Rosa moved to Melbourne and tried for a Victorian electorate. The southern metropolis was supposedly politically quiet at this time. Historians have written that those thrown idle by a collapsed economy simply moved north where they served as strikebreakers. Melbourne’s newspapers ignored months of protests and Australia’s first May Day celebration for political reasons, and historians have accepted the result without querying the cause. On 5 December, the following ‘Melbourne’ item appeared in Sydney:

The very latest here is the ‘Industrial Army’.

It put out an announcement on Thursday ‘Reading of the Articles of War Mobilisation of Troops’. As soon as the Army is sufficiently strong, Society on the Bellamy basis is to be established in Victoria. Then it will march north to the redemption of NSW and Queensland.
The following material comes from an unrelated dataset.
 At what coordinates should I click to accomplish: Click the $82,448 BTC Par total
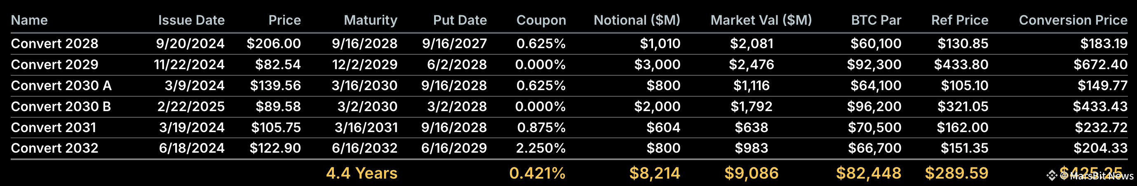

On Sunday afternoon they drew up in line of battle at Studley Park. They called to their ranks all workers irrespective of occupation.

They would organise men politically and industrially. They would have a labor sheet and a Labor Bureau, through which members could get employment free of charge. Next week they promise to have a march past, a first class band and a big banner.[464]
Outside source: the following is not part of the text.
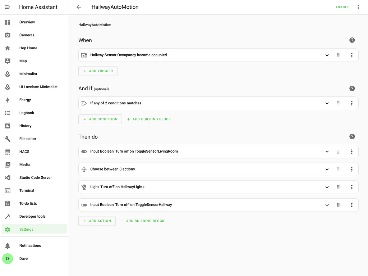
Task: Click the HACS sidebar icon
Action: pos(8,152)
Labour scholars have credited Rosa with this ‘Army’ which didn’t happen, and have failed to see the agitation which did. The above is one of only two press references to ‘The Industrial Army’. A meeting to establish it was reported in a country newspaper, the Wagga Wagga Advertiser, also in New South Wales. It said the meeting was held ‘in a room at the Temperance Hall’ in Melbourne where the chairman was ‘Mr CE Whelan’ for whom I have no other information. That brief report had no references to ‘marching north’ or ‘redemption’ or ‘a line of battle’ and the belligerent intent is not in the relevant Bellamy book, Looking Backward, either. That may, therefore, be a sign of someone’s misconception or another fraud. The name is from the book but it was also a play on ‘the Salvation Army’, then rousing crowds and controversy throughout Australia as General Booth sought support for his scheme to transport English poor to the colonies. Bellamy’s ideas had been debated nationally for over 12 months. Both his and ‘the Army’s’ projected schemes can be dismissed as utopian, and they were, but they were genuine schemes attractive to many battling families and political idealists.
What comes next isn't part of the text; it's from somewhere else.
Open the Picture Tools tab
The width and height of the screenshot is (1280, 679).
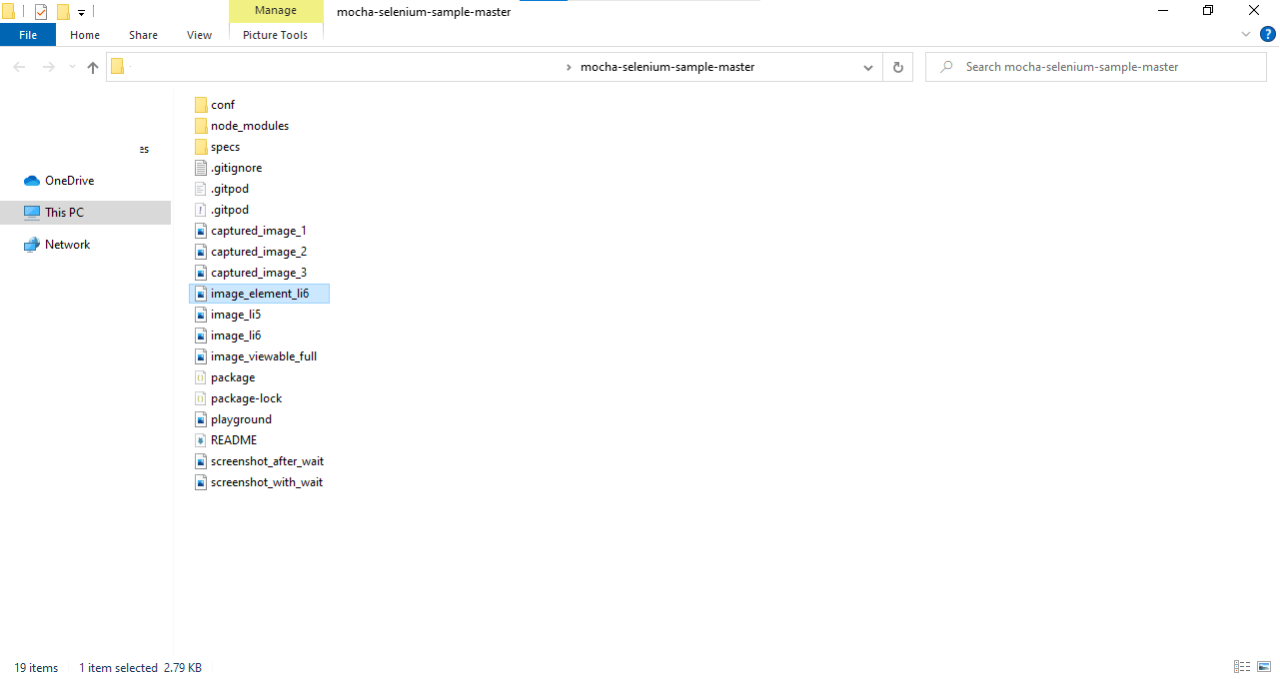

Against a background of distress among the bush workers, the ‘swarming’ unemployed in all the principal cities and towns heard the press describe them as ‘the scum and offal of society’. They heard shearers’ delegate Toomey from Young (NSW) describe the situation in his district as close to revolution. Truth in March asked its readers to note: ‘how loudly and unanimously his [Toomey’s) daring words were applauded to the echo in that Parliament of Labor.’[465] Perhaps replacing Andrade who resigned after only a few meetings, Rosa served as Committee Member on the Reverend Tucker’s Village Settlement Scheme,[466] an idea he had supported in Sydney at least once.[467] David Andrade’s attempt to influence the 1892 April election, a two-page supplement in the C & WA covering land and money reform, and vegetarianism, and launching his Social Pioneering Company, made his attitudes to political Labor clear: ‘No political machinery can destroy the evils which the political machinery brought about’.[468] Just fourteen months later he was in the bush at Sassafras (Victoria) clearing land for a lean-to shack before his family joined him. The story of that struggle, of unalloyed heroism, tragedy and governmental bastardry, ended for him in a long, slow decline and death in 1928.[469]

Dibbs had won the NSW parliamentary numbers battle in October when the ‘labour’ bloc failed to support Parkes’ Coal Mines Regulation Bill and he, ostensibly a protection­ist and sympathetic to labour, began his period of dictatorship.